Confession

I had my interview on Monday and it went well, but a few of the questions got me thinking about things.  Am I going with the right organization?  Is this what God wanted me to do over there?  Do they agree with everything I believe?  These are things going through my mind right now with a bit more clarity this morning then last night. Last night I was just confused and in a bad state. 

I read Psalm 32 this morning.

1 Blessed is the one
   whose transgressions are forgiven,
   whose sins are covered.
2 Blessed is the one
   whose sin the LORD does not count against them
   and in whose spirit is no deceit.

 3 When I kept silent,
   my bones wasted away
   through my groaning all day long.
4 For day and night
   your hand was heavy on me;
my strength was sapped
   as in the heat of summer.[b]

 5 Then I acknowledged my sin to you
   and did not cover up my iniquity.
I said, “I will confess
   my transgressions to the LORD.”
And you forgave
   the guilt of my sin.

 6 Therefore let all the faithful pray to you
   while you may be found;
surely the rising of the mighty waters
   will not reach them.
7 You are my hiding place;
   you will protect me from trouble
   and surround me with songs of deliverance.

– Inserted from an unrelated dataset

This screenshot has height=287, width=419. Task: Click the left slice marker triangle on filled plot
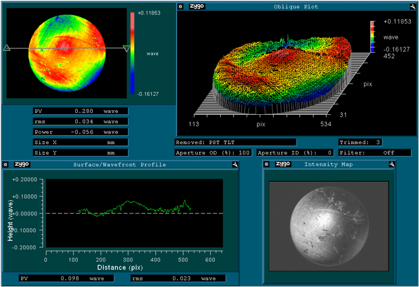click(7, 48)
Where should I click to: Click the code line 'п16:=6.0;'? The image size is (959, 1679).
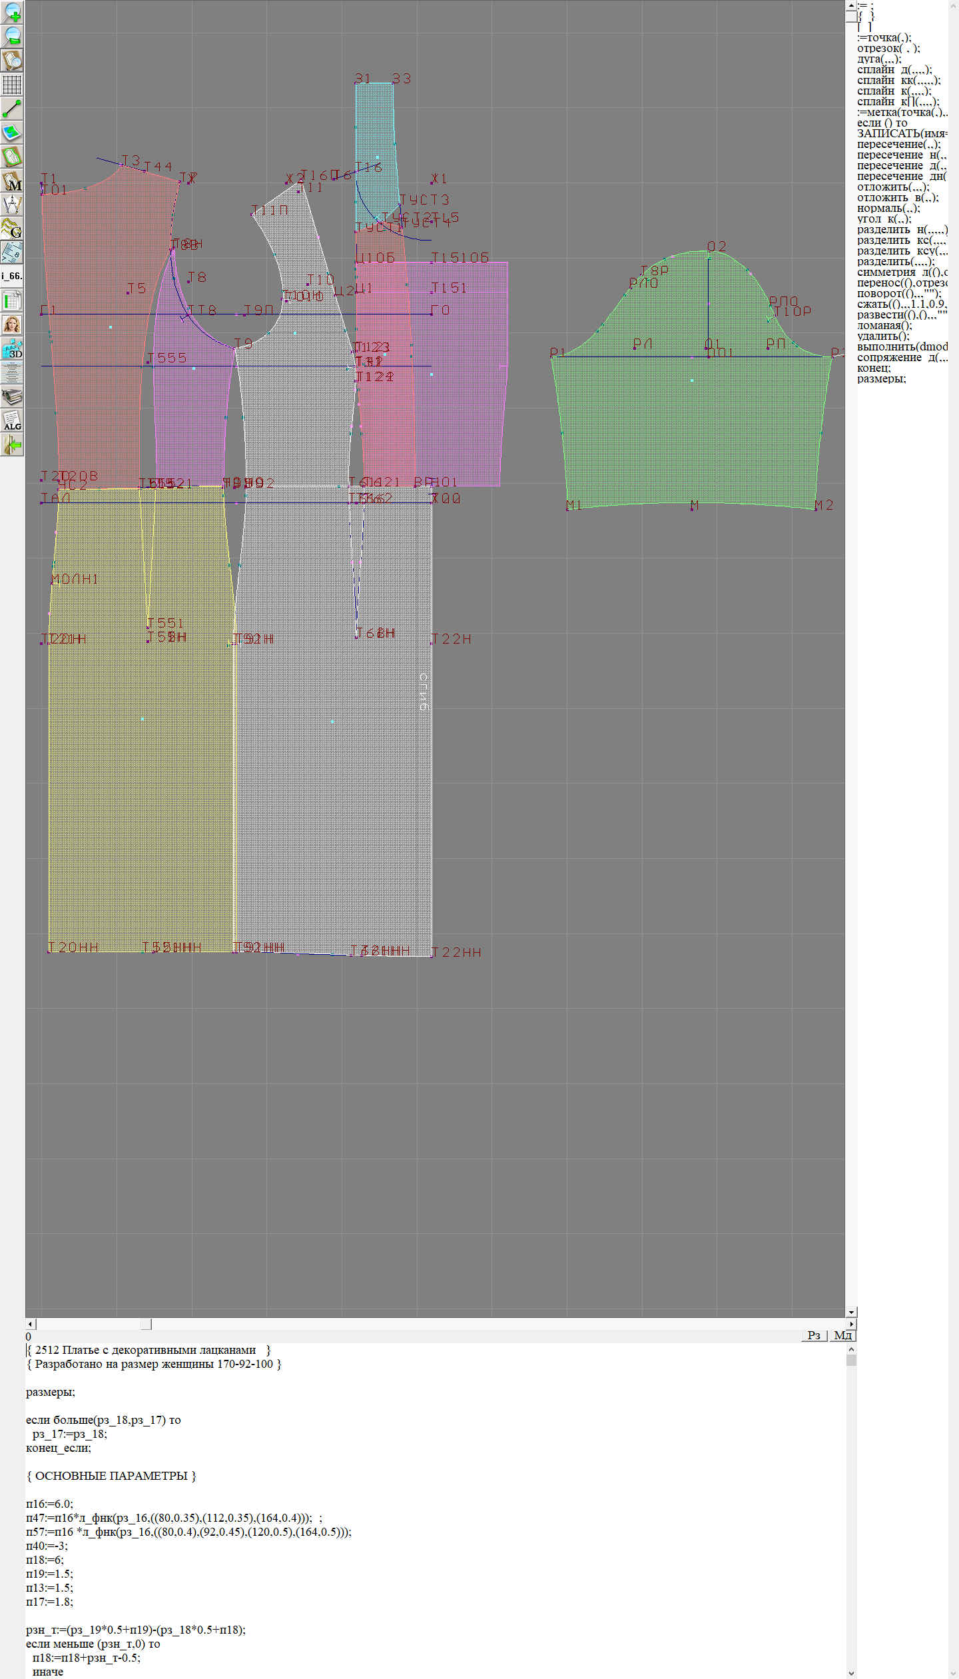50,1504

 8 I will instruct you and teach you in the way you should go;
   I will counsel you with my loving eye on you.
9 Do not be like the horse or the mule,
   which have no understanding
but must be controlled by bit and bridle
   or they will not come to you.
10 Many are the woes of the wicked,
   but the LORD’s unfailing love
   surrounds the one who trusts in him.

 11 Rejoice in the LORD and be glad, you righteous;
   sing, all you who are upright in heart!

NIV

Then I realized that I’d been trying to make my own plans.  I know God called me to go to Africa.  But I was the one that came up with the time line based on what AIM said.  I was the one leading the way and not always waiting for answers on what I should do.

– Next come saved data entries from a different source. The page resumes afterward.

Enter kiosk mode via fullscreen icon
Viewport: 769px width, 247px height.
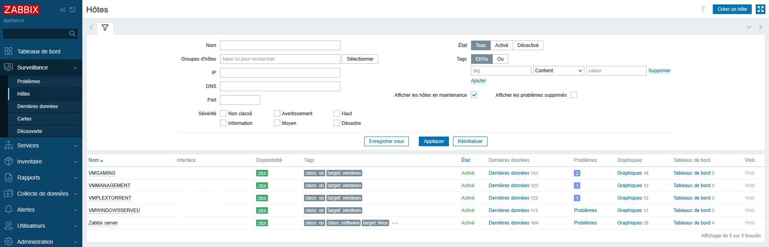pos(760,9)
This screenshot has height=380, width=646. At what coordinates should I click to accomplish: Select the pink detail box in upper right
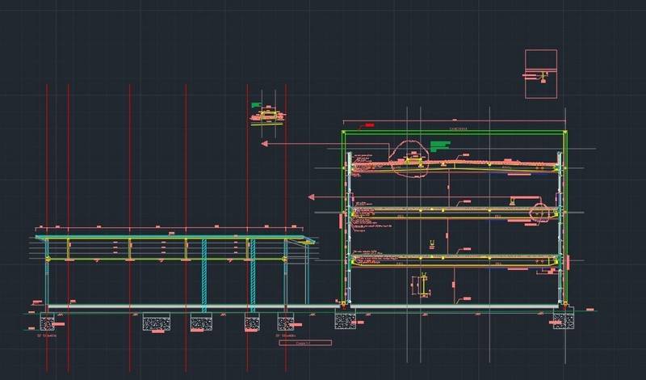[x=541, y=74]
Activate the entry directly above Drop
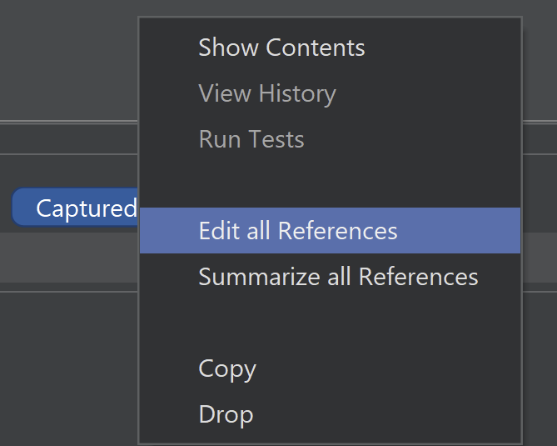Screen dimensions: 557x446 click(x=226, y=368)
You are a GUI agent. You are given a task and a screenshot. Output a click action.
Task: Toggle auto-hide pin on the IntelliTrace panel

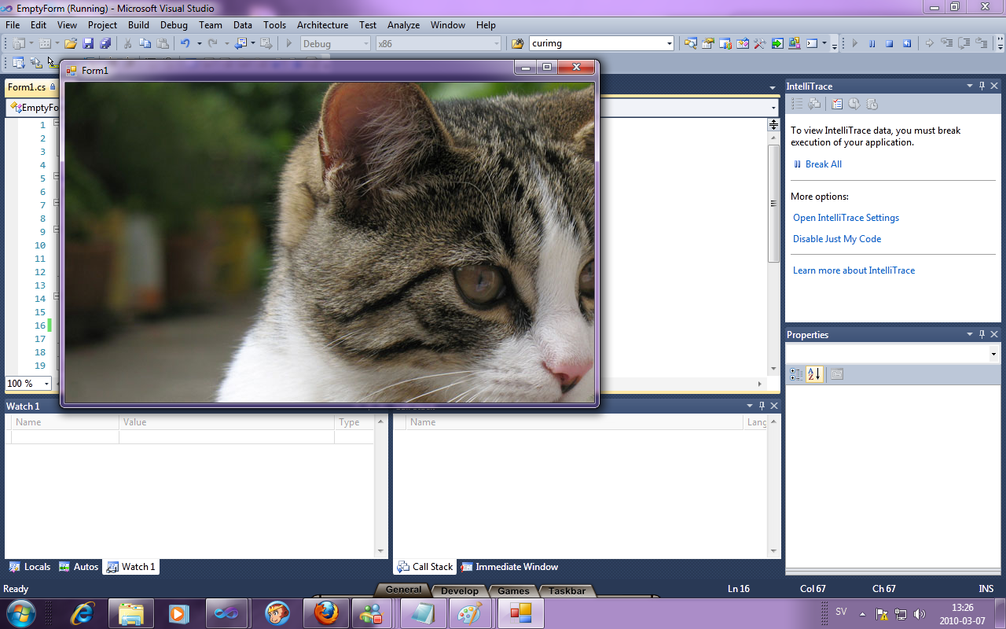[981, 86]
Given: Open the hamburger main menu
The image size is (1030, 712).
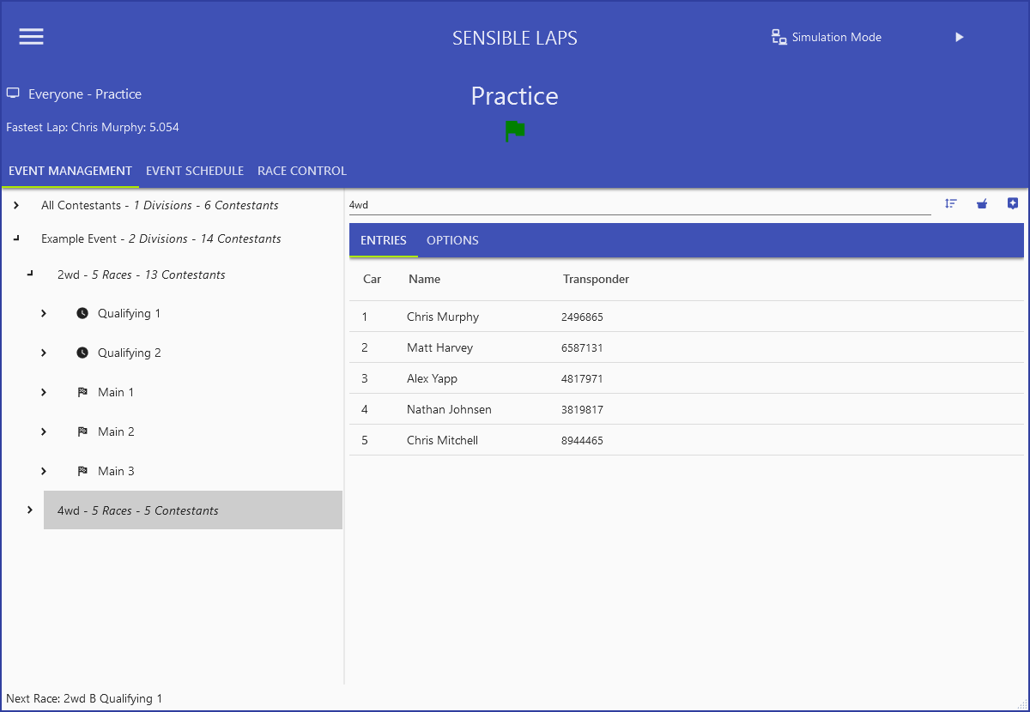Looking at the screenshot, I should (x=32, y=36).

So, now I submit.  God what do you want me to do?  Who do you want me to go with?  What do you want me to do when I’m over there?  Lord, guide me through the process and help me not to take a step without seeking Your will.  I know You have already planned out where I’m going, what I’m doing, when I will be there, how long I will be there…  I know You’re already working in the hearts of the people I will work with as You are working in my heart.  Lord, I trust in You.  I give it all to You.  Help me Lord.  As Psalm 32:8 says, You will instruct me in the ways to go.  Lord I thank You that You are a God who forgives.  I thank You that You are a God who loves His children no matter what we do.  And that You welcome us with open arms when we submit to Your will and ask for forgiveness.  I thank You for who You are and I rejoice that I am Your daughter.

Please pray for me as I seek God’s will.